• Work order: Set down a word-for-word copy of the data below, limited to the lines from the first through the line with "Smartly Creative (18, 2170)".

• Extracted material:
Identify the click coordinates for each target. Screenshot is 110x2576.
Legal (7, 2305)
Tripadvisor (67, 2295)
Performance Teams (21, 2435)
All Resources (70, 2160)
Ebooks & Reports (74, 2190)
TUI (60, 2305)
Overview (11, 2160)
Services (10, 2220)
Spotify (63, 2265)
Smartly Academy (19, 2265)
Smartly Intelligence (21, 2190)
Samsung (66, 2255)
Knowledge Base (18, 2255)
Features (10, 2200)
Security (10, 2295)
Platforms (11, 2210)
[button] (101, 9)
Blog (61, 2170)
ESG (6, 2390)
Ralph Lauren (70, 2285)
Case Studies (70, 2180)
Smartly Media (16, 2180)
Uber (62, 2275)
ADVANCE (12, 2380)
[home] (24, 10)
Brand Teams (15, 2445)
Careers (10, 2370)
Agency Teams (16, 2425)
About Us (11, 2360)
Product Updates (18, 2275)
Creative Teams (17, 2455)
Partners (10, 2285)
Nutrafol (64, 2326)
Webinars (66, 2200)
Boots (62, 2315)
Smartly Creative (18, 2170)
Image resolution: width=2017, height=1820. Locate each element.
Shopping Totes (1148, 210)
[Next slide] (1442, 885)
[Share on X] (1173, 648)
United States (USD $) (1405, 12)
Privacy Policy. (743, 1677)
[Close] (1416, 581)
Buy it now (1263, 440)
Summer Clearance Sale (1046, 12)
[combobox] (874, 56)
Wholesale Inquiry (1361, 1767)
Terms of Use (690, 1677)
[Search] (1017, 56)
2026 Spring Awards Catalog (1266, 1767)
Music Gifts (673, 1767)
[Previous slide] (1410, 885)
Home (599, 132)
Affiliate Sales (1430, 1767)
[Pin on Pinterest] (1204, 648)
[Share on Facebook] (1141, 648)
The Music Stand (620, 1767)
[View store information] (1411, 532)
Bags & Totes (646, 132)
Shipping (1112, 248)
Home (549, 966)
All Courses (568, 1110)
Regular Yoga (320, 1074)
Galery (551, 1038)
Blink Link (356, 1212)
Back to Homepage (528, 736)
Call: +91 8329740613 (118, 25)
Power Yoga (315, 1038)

• The completed task:
Identify the click coordinates for each target. Screenshot is 110x2576.
Legal (7, 2305)
Tripadvisor (67, 2295)
Performance Teams (21, 2435)
All Resources (70, 2160)
Ebooks & Reports (74, 2190)
TUI (60, 2305)
Overview (11, 2160)
Services (10, 2220)
Spotify (63, 2265)
Smartly Academy (19, 2265)
Smartly Intelligence (21, 2190)
Samsung (66, 2255)
Knowledge Base (18, 2255)
Features (10, 2200)
Security (10, 2295)
Platforms (11, 2210)
[button] (101, 9)
Blog (61, 2170)
ESG (6, 2390)
Ralph Lauren (70, 2285)
Case Studies (70, 2180)
Smartly Media (16, 2180)
Uber (62, 2275)
ADVANCE (12, 2380)
[home] (24, 10)
Brand Teams (15, 2445)
Careers (10, 2370)
Agency Teams (16, 2425)
About Us (11, 2360)
Product Updates (18, 2275)
Creative Teams (17, 2455)
Partners (10, 2285)
Nutrafol (64, 2326)
Webinars (66, 2200)
Boots (62, 2315)
Smartly Creative (18, 2170)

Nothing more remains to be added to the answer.